I know … look at it! Bless. It’s only a wee little thing. But I’m afraid it’s no more. It’s finally gone to the digital graveyard in the bottom drawer of the spare room, buried amid the coiled cables of its digital ancestors. Coiled cables that may return, like a mythic triumvirate of kings, to prove that nothing will destroy the names of Parallel, Serial and Null-Modem.
And I’ve not made the choice lightly. It’s been a wrench. That Eee PC had been a trusty writing tool for me for nearly six years now. I even did some coding on it – wrote my wife’s website on it, started designing an overly complicated spying game on it and started a few other (shelved) projects. Yes, that Eee PC could run a local LAMP stack. It did it pretty well as well. But it got too slow. Website design outpaced that tiny 7″ screen. You ever tried to use Google Docs on a 7″ Eee PC? You get about an inch of workable screen.

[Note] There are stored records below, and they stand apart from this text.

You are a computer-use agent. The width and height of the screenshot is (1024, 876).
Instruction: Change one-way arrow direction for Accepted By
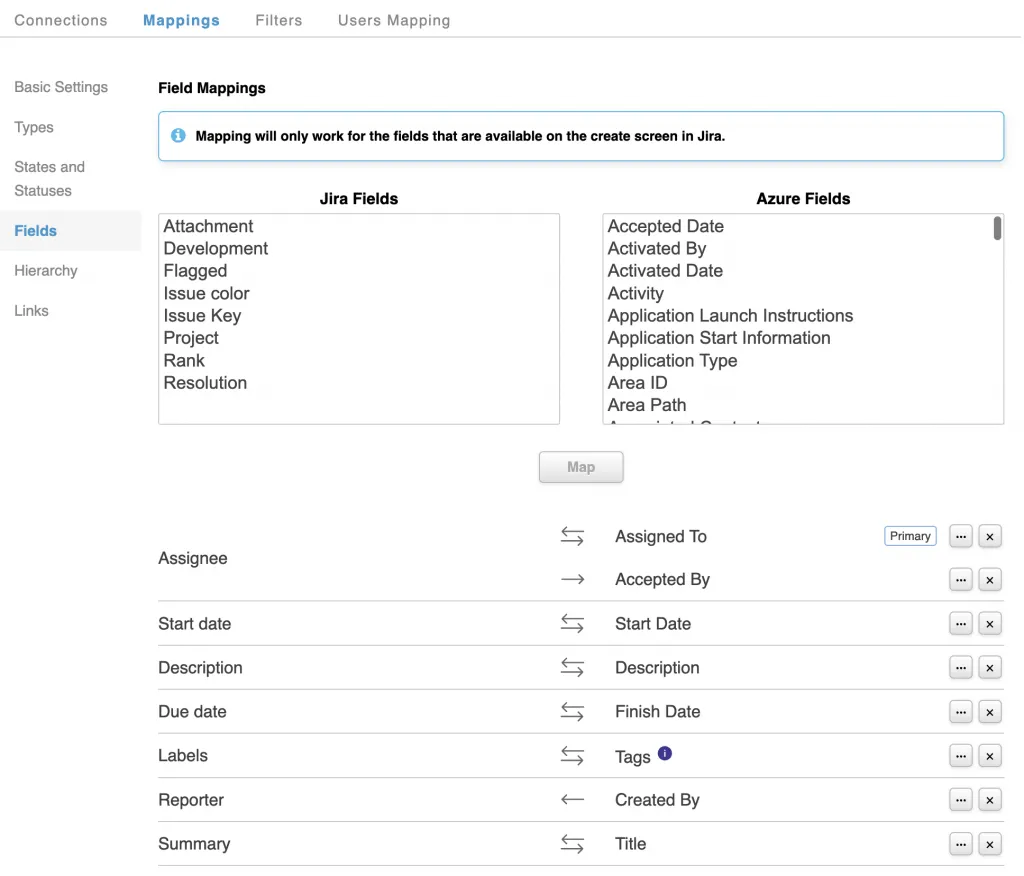click(x=572, y=580)
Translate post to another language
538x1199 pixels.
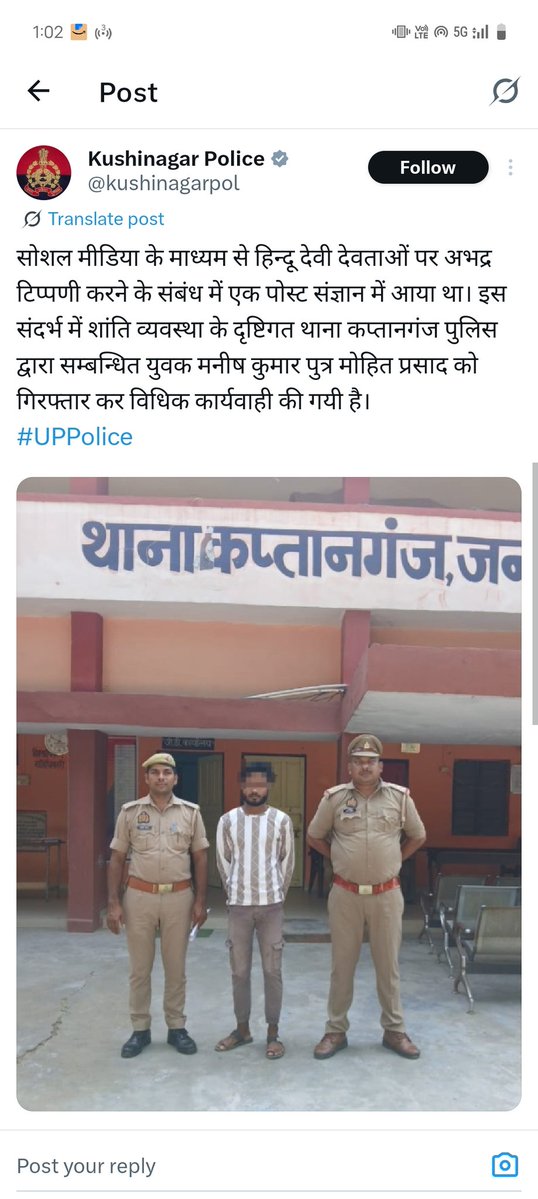pyautogui.click(x=105, y=219)
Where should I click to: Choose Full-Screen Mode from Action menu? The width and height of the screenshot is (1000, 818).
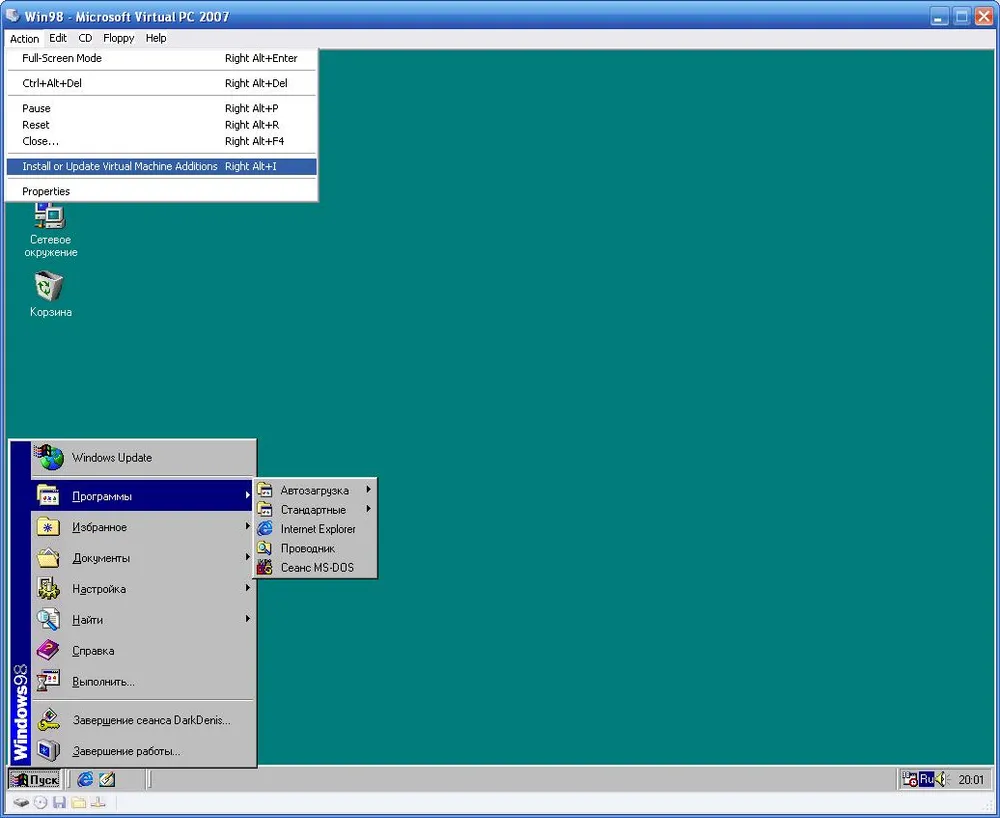[x=62, y=58]
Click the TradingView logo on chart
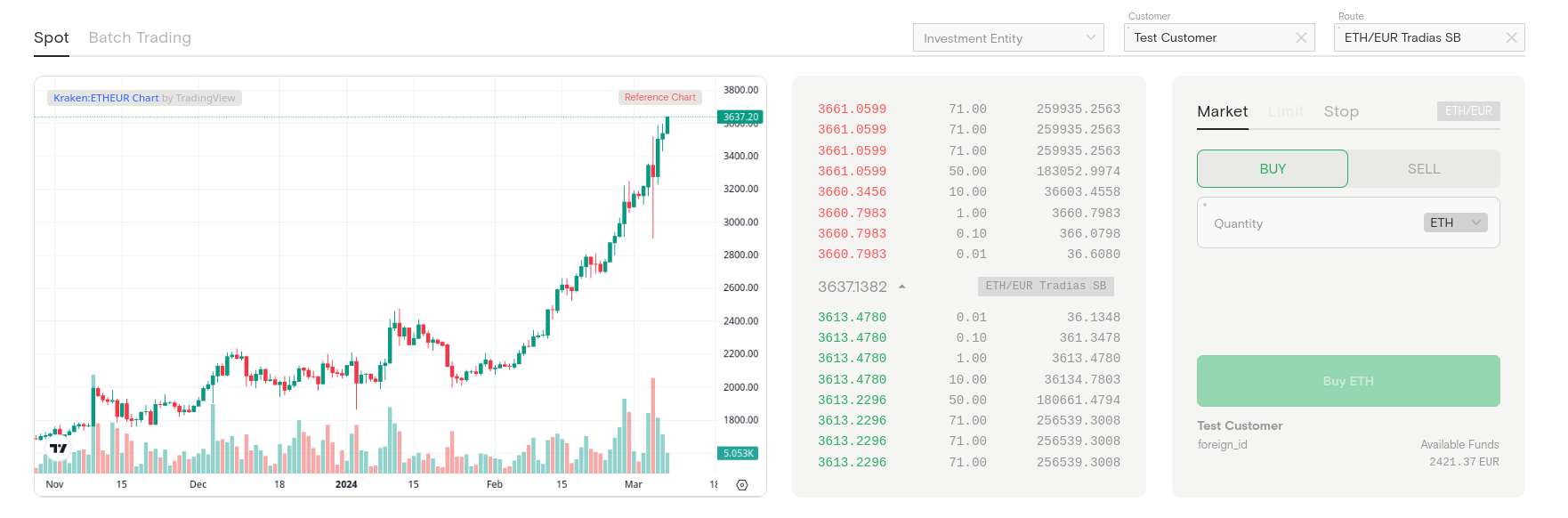Image resolution: width=1568 pixels, height=518 pixels. [59, 449]
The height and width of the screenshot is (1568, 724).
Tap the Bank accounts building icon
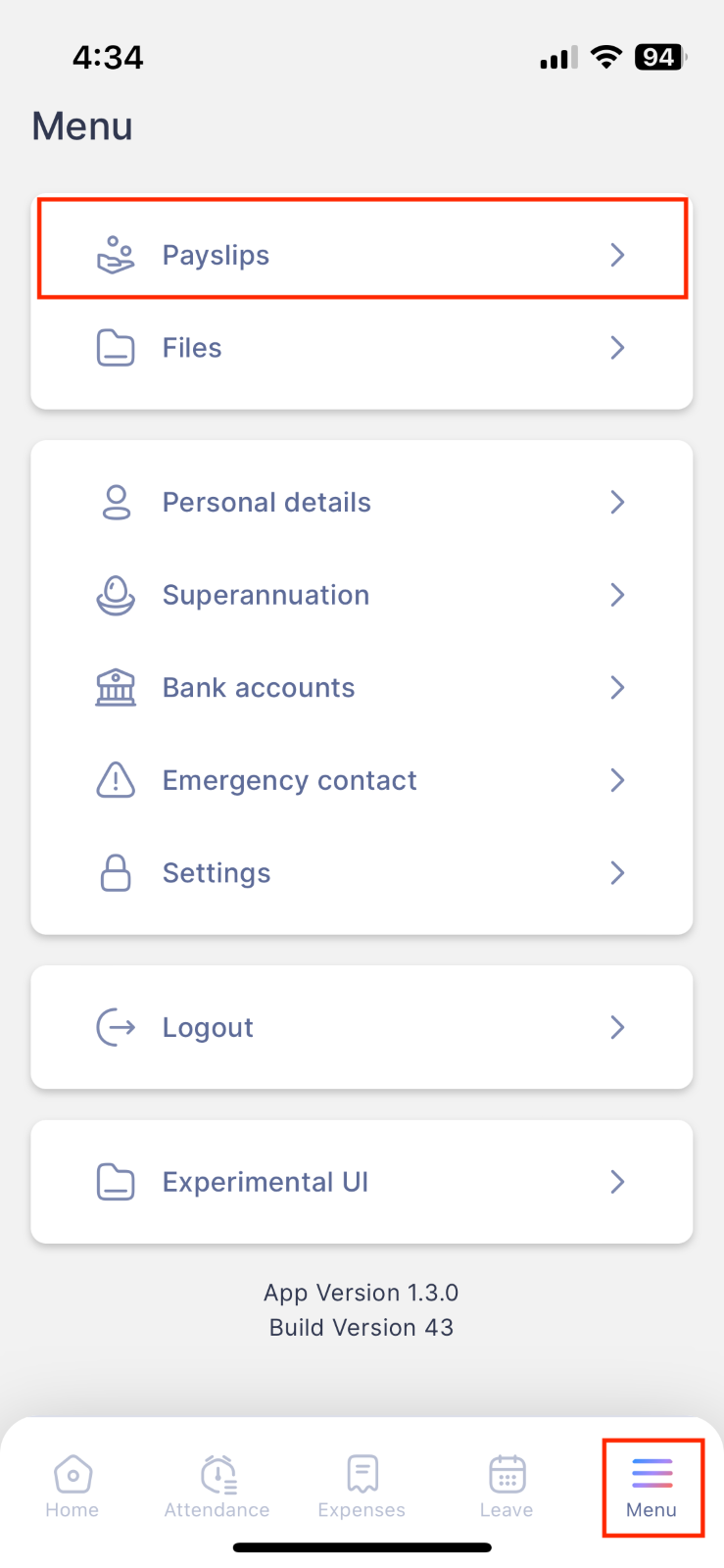(116, 688)
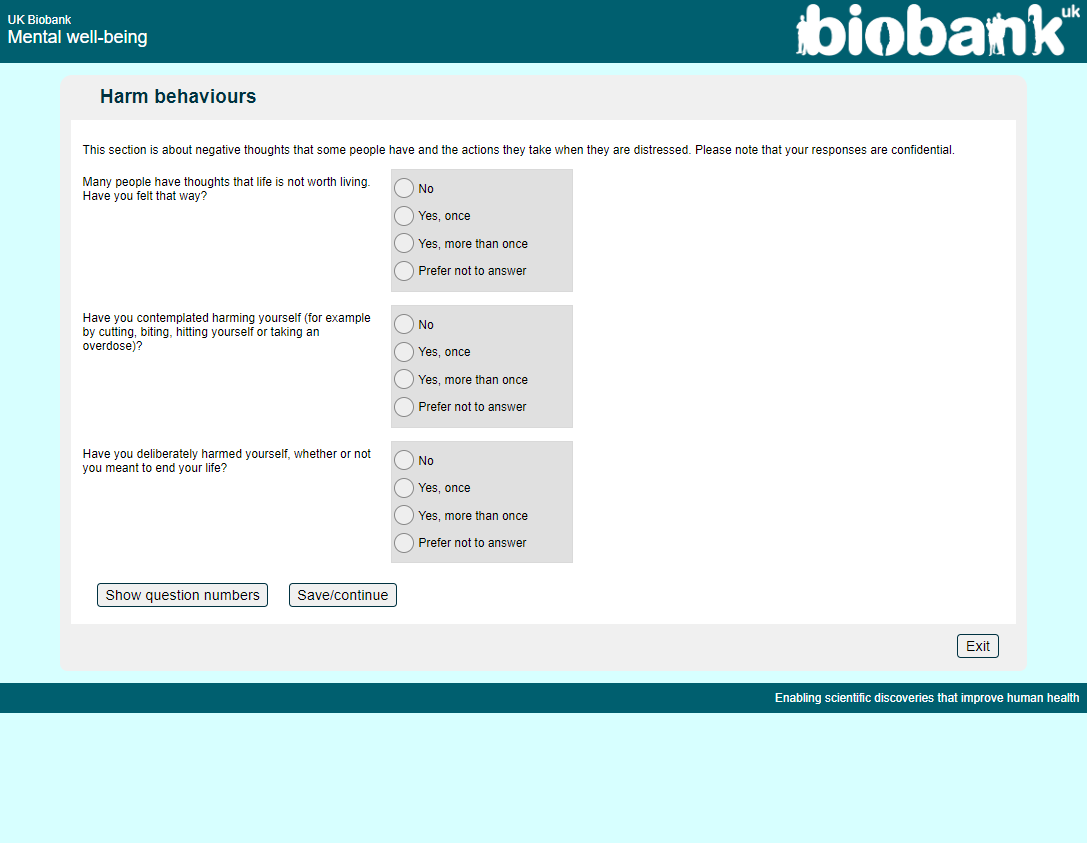This screenshot has height=843, width=1087.
Task: Select 'No' for deliberately harmed yourself
Action: [x=404, y=460]
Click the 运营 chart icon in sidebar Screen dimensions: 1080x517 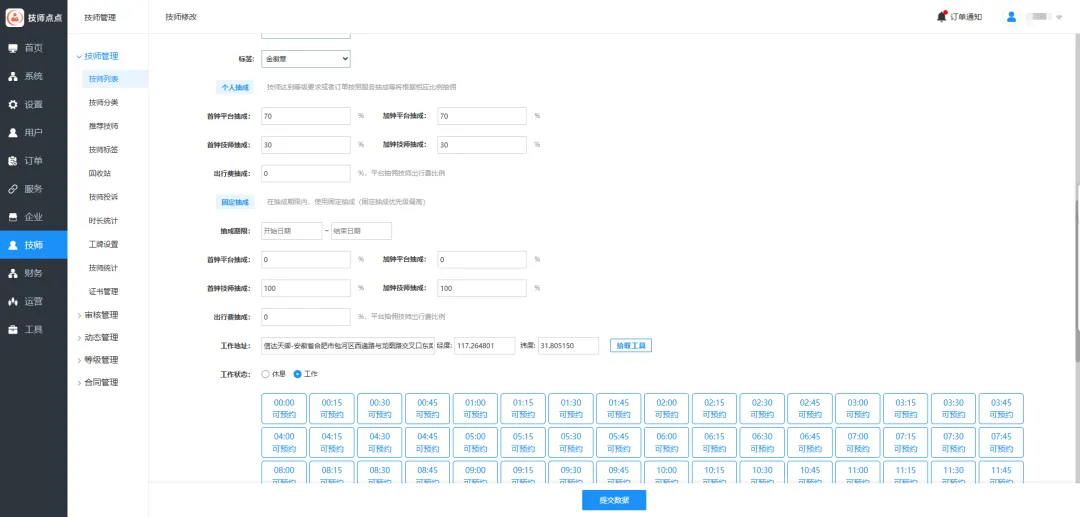coord(13,301)
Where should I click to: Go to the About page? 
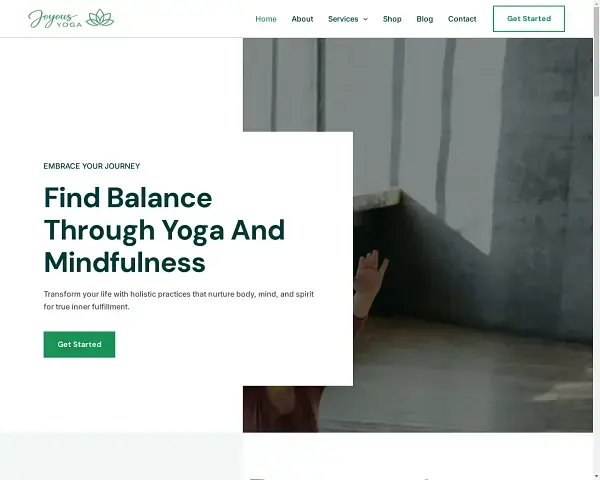[x=302, y=19]
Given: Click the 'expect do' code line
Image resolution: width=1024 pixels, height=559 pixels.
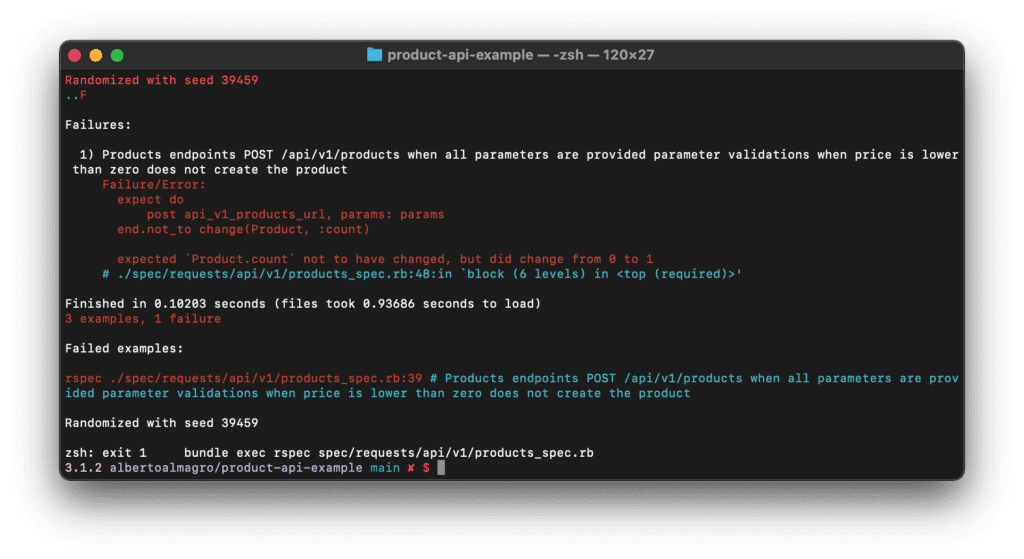Looking at the screenshot, I should pos(150,200).
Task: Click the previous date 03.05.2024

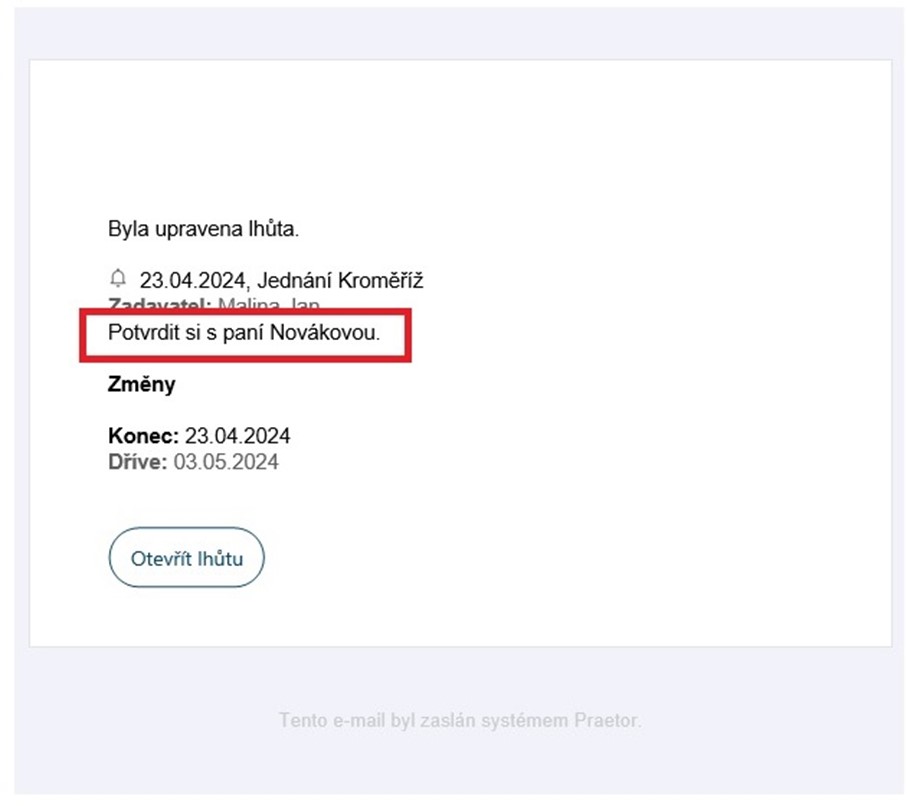Action: [x=226, y=462]
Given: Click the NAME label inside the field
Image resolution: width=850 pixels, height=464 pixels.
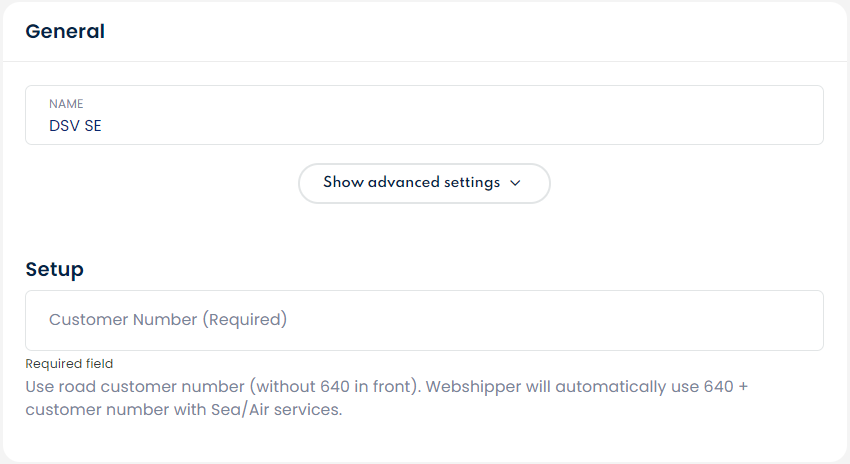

I know there are people out there who hated the Eee. I can understand why, as well. If you’re sat at home, waiting for it to chug through a picture-heavy news site, it was quite a wearying experience. If you wanted to work with pictures or (God forbid!) video, you were struggling. Even, if you had to run any kind of serious word processor, you had to manage your expectations. That was why I worked with the basic text editor.
But I don’t think these Eee-haters have ever commuted by train. That’s where it came into it’s own. It was light, it was small, it was cheap. You could type without getting your elbows in your neighbour’s face. You could carry it in your bag without needing to bulk up on whey powder and skinless chicken. You could have it stolen safe in the knowledge that your thief was going to struggle to make any money from it.
Nearly all of Monastery was written on that little Eee. Dozens of little txt files written on the train, all saved locally (no need for wifi). Then I’d email them to myself later on. Backup and transfer at the same time!
However, I’ve replaced it at last with something whose battery doesn’t leak away within five minutes and where I can at least surf the internet on the sofa. I went with ‘light’ as being the major factor (no netbook was ever as light as the the Eee) and also cheap, so it had to be a ChromeBook. One of the cheapest ones, mind – I’m not going to push the boat out! I know, I know, I’m a cheapskate. But if it works, it works. Can’t justify giving up my hard earned pounds to pay for some overly-tanned Apple brand manager to pay for his fourth yacht. And I’ve had it Windows, so never going back there again.
Writing this post on the ChromeBook, in fact … fingers crossed it lasts me another six years!!